Los investigadores usaron material genético de los ejemplares recolectados en la reserva privada Mashpi-Tayra, ubicada en el noroeste de Quito, y lo compararon con el de otros insectos que constan en bases de datos científicas del mundo.
Con ello determinaron que estos ejemplares corresponden a "especies nuevas", dijo a la AFP Diego Inclán, director del Instituto Nacional de Biodiversidad (Inabio) de Ecuador, un país pequeño pero megadiverso.
Investigación consta en revista científica
El estudio se publicó en la revista especializada Scientific Data del Reino Unido. De las 8.000 variedades, "el 97% son únicas, no hay en ningún otro lado del planeta. Es una locura", agregó Inclán.
Estos insectos luego deberán ser descritos a detalle y nombrados de la forma tradicional, explicó el investigador.
Tras seis años de investigación, uno de los cuales fue destinado exclusivamente para recolección de ejemplares, los científicos se encontraron en su mayoría con especies no registradas de moscas, avispas y mariposas.
"Usamos una nueva tecnología para describir las especies por su huella genética (...) Una diversidad genética es el equivalente a la especie.
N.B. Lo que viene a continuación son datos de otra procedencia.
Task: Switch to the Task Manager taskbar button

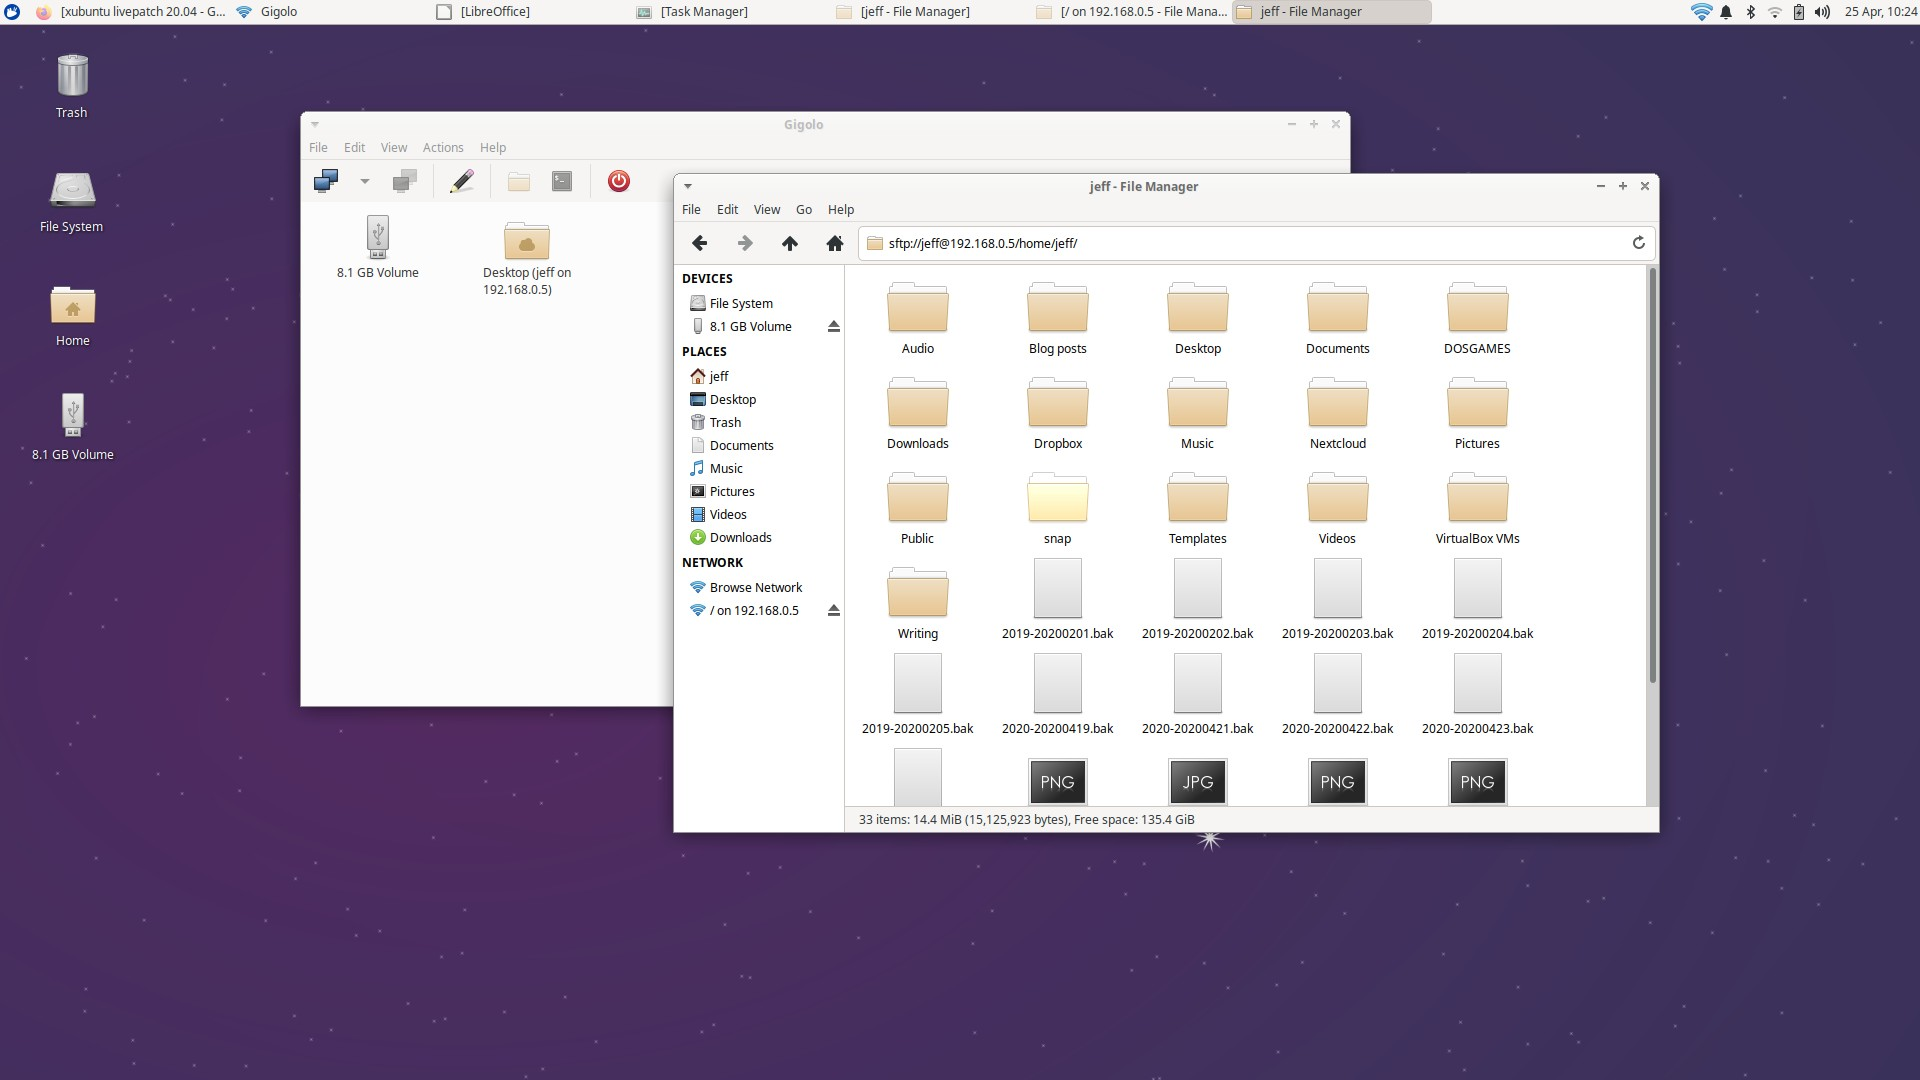Action: pos(703,12)
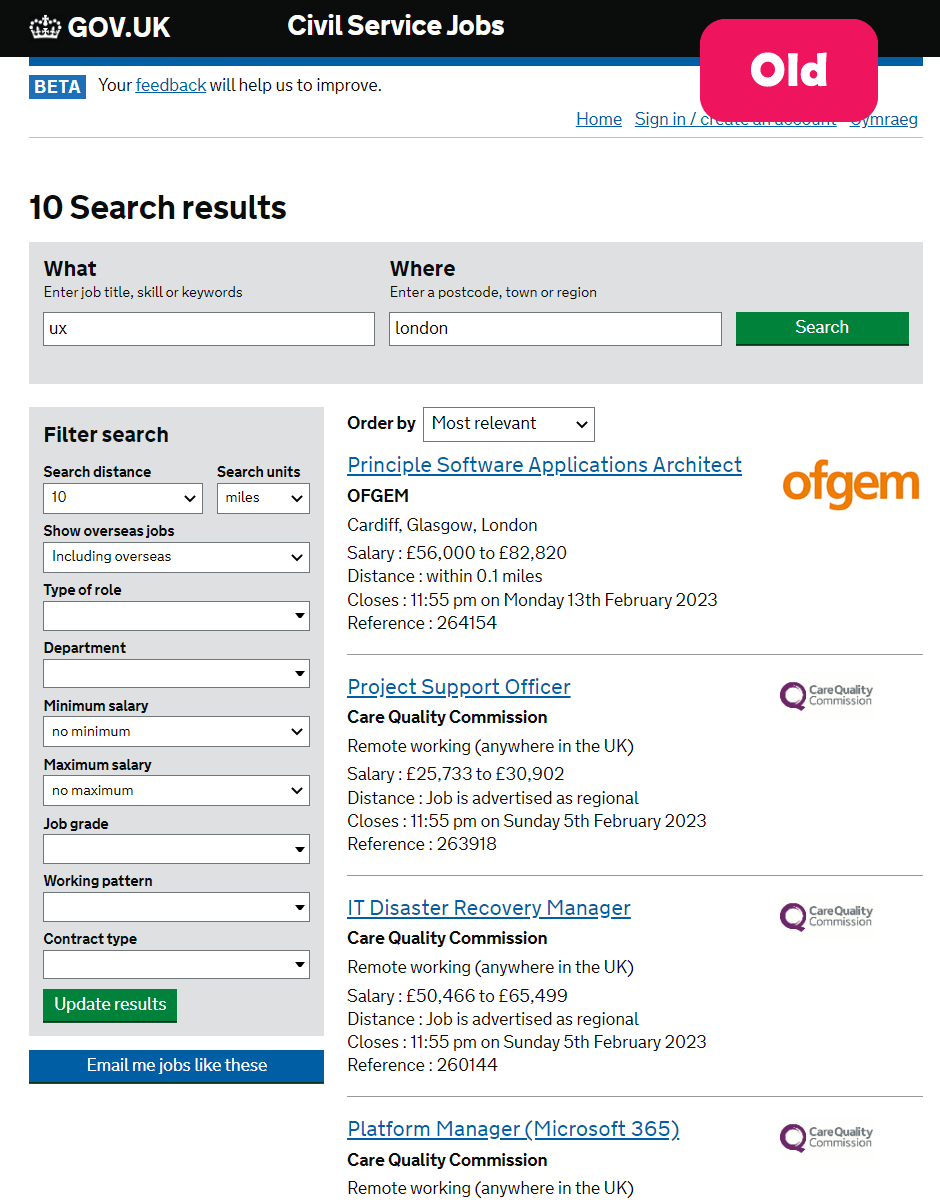Screen dimensions: 940x1204
Task: Open the Search distance dropdown
Action: [x=123, y=498]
La única diferencia es que no tiene nombre, tiene un código", señaló Inclán.
La investigación es parte de una iniciativa del Centro de Genómica de la Biodiversidad de la Universidad de Guelph en Canadá. El programa incluye a 50 países y estudia cómo cambian las comunidades de artrópodos a través del tiempo y frente a los cambios en el medioambiente.
Estos "son datos superúnicos y ya son datos comprobados (...) ojalá también esto sirva para definir políticas de conservación a nivel local y estatal", señaló a la AFP Mateo Roldán, director de investigación de Mashpi.
Riqueza del Chocó Andino
El bosque protector Mashpi-Tayra, que ocupa unas 3.200 hectáreas, está dentro del Chocó Andino ecuatoriano, una zona declarada como reserva de la biosfera hace ocho años. Esta región también ha sido centro campañas ambientalistas para frenar actividades mineras.
La investigación en Mashpi es apenas una parte del proyecto que lleva adelante el Inabio, que recolecta especímenes de insectos voladores en otros puntos del país.
Inclán estima que conforme avancen los estudios genéticos del resto de muestras colectadas en Mashpi el número de insectos reportados podría duplicarse.